> [What is being asked]: Transcribe exactly the lines that fall between the one holding "Click the Accounts person icon" and the one holding "Given: Focus the Añade un comentario field", inclusive, from the entries below.

[Stored records]
######

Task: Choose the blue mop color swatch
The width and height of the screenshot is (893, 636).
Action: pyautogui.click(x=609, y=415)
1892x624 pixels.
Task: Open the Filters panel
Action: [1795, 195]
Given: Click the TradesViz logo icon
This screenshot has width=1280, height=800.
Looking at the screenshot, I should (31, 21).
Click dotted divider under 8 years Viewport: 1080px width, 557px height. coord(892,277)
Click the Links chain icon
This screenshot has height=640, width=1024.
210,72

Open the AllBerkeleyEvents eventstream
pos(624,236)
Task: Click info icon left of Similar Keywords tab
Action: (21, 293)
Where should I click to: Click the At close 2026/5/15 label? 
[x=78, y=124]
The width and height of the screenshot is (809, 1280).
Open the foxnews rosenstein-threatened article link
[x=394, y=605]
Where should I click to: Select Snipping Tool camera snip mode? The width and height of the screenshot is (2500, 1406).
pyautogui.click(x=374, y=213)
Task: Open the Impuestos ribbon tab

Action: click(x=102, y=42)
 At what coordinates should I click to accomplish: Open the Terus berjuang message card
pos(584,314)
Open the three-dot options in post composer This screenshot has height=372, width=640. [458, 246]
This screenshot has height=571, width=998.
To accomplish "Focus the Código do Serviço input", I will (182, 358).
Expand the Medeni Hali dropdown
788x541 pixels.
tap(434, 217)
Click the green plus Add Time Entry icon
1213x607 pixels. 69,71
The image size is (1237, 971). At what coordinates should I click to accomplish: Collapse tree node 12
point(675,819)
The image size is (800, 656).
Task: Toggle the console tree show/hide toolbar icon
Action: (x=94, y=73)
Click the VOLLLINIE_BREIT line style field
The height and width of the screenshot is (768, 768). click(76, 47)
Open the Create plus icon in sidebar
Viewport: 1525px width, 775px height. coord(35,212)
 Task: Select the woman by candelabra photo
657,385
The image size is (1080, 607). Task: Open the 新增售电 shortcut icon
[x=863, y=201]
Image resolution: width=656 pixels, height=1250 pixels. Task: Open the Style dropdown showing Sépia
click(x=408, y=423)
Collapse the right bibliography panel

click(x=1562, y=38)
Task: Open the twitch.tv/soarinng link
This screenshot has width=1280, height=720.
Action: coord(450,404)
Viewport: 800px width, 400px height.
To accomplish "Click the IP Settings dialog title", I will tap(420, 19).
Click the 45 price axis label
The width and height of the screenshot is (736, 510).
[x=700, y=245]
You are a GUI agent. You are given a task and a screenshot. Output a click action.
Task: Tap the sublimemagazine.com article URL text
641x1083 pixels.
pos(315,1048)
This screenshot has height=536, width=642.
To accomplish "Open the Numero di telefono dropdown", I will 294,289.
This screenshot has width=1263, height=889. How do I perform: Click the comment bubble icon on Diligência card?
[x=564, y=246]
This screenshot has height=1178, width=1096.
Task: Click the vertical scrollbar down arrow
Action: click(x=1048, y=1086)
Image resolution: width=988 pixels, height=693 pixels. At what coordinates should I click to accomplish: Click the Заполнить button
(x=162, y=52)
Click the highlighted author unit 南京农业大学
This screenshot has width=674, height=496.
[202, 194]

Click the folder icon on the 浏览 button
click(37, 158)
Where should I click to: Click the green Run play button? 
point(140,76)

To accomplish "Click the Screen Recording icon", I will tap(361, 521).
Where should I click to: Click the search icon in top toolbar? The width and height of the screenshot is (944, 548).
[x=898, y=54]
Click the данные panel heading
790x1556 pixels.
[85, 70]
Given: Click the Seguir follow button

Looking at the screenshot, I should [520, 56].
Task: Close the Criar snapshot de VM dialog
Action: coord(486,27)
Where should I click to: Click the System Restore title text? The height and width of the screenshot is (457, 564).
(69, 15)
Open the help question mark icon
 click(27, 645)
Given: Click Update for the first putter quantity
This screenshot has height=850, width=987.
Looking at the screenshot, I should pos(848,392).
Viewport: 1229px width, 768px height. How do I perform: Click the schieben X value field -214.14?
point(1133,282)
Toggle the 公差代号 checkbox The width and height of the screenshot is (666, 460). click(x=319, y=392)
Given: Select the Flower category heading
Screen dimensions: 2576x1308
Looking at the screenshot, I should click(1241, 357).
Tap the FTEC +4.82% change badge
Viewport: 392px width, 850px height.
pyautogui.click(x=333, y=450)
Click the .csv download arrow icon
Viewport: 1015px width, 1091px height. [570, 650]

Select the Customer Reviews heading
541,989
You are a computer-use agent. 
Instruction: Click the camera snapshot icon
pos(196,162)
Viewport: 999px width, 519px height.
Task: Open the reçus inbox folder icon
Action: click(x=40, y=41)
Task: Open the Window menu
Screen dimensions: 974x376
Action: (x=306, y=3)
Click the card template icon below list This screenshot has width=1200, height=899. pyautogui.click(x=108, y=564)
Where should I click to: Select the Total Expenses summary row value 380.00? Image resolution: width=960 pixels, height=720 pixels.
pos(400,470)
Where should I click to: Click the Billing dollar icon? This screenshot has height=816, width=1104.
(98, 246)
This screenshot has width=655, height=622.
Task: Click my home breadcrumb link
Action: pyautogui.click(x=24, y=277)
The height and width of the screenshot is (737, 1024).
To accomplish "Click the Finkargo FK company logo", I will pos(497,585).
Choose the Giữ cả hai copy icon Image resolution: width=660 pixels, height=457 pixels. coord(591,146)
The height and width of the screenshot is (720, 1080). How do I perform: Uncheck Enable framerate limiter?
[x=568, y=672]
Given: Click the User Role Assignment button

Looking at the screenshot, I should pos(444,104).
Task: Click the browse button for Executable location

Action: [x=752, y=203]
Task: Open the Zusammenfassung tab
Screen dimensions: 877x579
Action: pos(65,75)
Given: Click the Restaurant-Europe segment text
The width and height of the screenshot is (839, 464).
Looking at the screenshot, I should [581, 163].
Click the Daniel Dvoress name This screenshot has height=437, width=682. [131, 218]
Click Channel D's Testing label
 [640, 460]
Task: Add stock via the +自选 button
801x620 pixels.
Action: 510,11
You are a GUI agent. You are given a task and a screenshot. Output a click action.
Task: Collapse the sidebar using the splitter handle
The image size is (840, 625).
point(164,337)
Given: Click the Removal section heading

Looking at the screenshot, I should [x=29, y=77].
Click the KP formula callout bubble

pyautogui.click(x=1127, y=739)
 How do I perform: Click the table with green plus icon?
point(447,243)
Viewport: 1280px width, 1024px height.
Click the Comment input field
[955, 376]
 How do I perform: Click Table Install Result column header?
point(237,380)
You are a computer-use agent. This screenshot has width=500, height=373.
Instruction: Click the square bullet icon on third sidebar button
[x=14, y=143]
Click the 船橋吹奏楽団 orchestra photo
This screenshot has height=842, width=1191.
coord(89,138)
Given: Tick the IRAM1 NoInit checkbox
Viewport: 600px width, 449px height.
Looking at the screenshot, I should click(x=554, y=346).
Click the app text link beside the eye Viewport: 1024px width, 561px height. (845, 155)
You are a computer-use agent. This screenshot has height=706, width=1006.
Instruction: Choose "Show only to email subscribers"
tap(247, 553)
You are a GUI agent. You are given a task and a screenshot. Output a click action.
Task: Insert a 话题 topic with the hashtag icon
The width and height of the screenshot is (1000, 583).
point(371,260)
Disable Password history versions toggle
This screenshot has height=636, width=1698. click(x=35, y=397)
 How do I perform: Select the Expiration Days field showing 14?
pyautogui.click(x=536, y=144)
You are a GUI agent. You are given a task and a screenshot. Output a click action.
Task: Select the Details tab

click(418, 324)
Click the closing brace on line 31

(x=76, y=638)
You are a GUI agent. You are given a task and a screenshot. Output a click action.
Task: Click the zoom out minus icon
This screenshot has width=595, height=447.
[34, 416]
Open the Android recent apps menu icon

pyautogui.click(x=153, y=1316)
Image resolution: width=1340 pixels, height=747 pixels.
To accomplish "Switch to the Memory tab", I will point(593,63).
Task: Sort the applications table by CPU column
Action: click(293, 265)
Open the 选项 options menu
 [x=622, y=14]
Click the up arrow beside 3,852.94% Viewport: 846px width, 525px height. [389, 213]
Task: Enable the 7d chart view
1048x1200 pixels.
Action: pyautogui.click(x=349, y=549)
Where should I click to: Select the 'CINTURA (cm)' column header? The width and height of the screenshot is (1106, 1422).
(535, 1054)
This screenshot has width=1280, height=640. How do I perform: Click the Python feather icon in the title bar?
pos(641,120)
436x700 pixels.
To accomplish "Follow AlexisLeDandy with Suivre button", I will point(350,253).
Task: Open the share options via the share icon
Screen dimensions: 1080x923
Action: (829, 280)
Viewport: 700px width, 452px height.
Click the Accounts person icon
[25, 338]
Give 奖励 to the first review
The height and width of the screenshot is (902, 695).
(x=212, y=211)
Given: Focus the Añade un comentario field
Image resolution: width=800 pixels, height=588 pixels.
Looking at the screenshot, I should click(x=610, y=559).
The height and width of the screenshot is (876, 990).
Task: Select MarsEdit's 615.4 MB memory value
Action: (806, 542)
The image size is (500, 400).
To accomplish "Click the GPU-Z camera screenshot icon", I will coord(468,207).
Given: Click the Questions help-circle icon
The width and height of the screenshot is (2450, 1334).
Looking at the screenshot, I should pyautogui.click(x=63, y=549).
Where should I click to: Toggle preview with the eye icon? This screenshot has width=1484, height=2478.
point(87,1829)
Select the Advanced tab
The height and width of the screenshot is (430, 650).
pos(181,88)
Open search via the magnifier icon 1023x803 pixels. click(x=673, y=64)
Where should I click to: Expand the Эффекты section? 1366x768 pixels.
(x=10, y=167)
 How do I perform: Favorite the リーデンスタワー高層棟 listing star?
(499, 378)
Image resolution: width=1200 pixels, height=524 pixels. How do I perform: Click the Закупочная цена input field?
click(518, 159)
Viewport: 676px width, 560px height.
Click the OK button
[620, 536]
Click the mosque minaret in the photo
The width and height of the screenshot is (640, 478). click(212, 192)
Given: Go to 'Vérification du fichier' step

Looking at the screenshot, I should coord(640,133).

######

> [Solution for this problem]:
Click the Accounts person icon
[25, 338]
Give 奖励 to the first review
The height and width of the screenshot is (902, 695).
(x=212, y=211)
Given: Focus the Añade un comentario field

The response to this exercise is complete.